You will incur costs in your account related to the HAQM DocumentDB, HAQM MSK, and HAQM EC2 resources. You can use the AWS Pricing Calculator to estimate the cost based on your configuration.

Complete the steps in this section to create these resources.

An HAQM DocumentDB cluster

You can use an existing instance-based cluster or create a new HAQM DocumentDB instance cluster.

You can also use HAQM DocumentDB elastic cluster for a Sink use case.

An HAQM MSK cluster

You can use an existing MSK Serverless cluster or create a new MSK Serverless cluster using the quick create option. The cluster should be deployed to the same VPC as your HAQM DocumentDB cluster and configured with the same security group used for HAQM DocumentDB. Your cluster should also have the following configurations:

For MSK Serverless clusters, IAM role-based authentication is default. With IAM role-based authentication, TLS is enabled automatically.

An HAQM EC2 instance with Mongo Shell and Java Configured.

You can choose an existing HAQM EC2 instance or configure a new one. We use this EC2 instance for testing purposes. Your instance should have the following configurations:

1. Deploy the instance in the same VPC of your HAQM DocumentDB cluster and MSK cluster with the same security group.
2. Configure the instance security group to connect to and from the MSK cluster (port 9098) and HAQM DocumentDB cluster (port 27017)
3. You need to install the mongo shell on the EC2 instance. For instructions, refer to Install the mongo shell.
4. Install Java on the EC2 instance:

sudo yum install java-11-amazon-corretto-headless -y

An HAQM S3 Bucket

You will need an HAQM S3 bucket to store the connector plugin and JVM truststore file. You can use an existing S3 bucket or create a new bucket. You need to make sure the S3 bucket access policies are properly configured as following. Update your HAQM S3 bucket name and vpc_id (where you created HAQM MSK, HAQM DocumentDB) in the policy. With HAQM S3 bucket policies, you can secure access to objects in your buckets so that only users/resources with the appropriate permissions can access them.

{
    "Version": "2012-10-17",
    "Id": "Access-to-bucket-using-specific-VPC",
    "Statement": [
        {
            "Sid": "Access-to-specific-VPC-only",
            "Effect": "Allow",
            "Principal": "*",
            "Action": "s3:*",
            "Resource": [
                "arn:aws:s3:::<HAQM S3 Bucket>",
                "arn:aws:s3:::<HAQM S3 Bucket>/*"
            ],
            "Condition": {
                "StringEquals": {
                    "aws:sourceVpc": "<vpc-id>"
                }
            }
        }
    ]
} 

Create a custom plugin using the MongoDB Kafka connector

A plugin contains the code that defines the logic of the connector.

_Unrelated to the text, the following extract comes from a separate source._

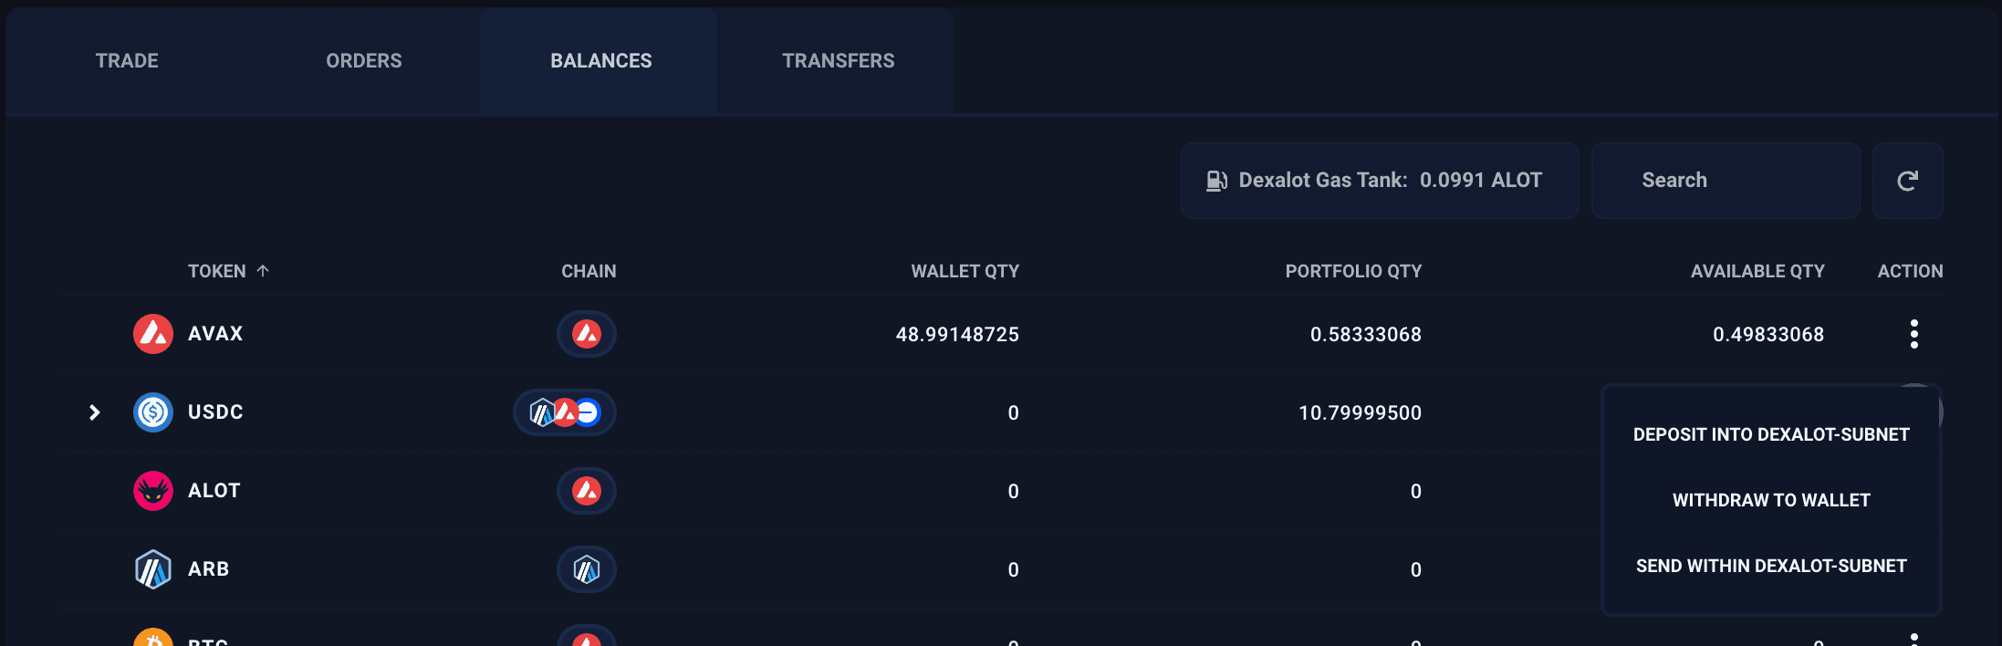Open the AVAX row action menu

You need to create a custom plugin in HAQM MSK using the Mongodb Kafka connector. When you create the MSK Connect connector later, you need to specify it.

Apache Kafka config providers integrate your connector with other systems like HAQM S3 for storing the trust store file, AWS Systems Manager Parameter Store for storing the trust store password, and AWS Secrets Manager to store the HAQM DocumentDB user name, password, and other credentials.

In this post, you are going to store the mongodb kafka connector and trust store certificate on HAQM S3 bucket which you created in the previous step. You need config providers to access HAQM S3 from MSK connect.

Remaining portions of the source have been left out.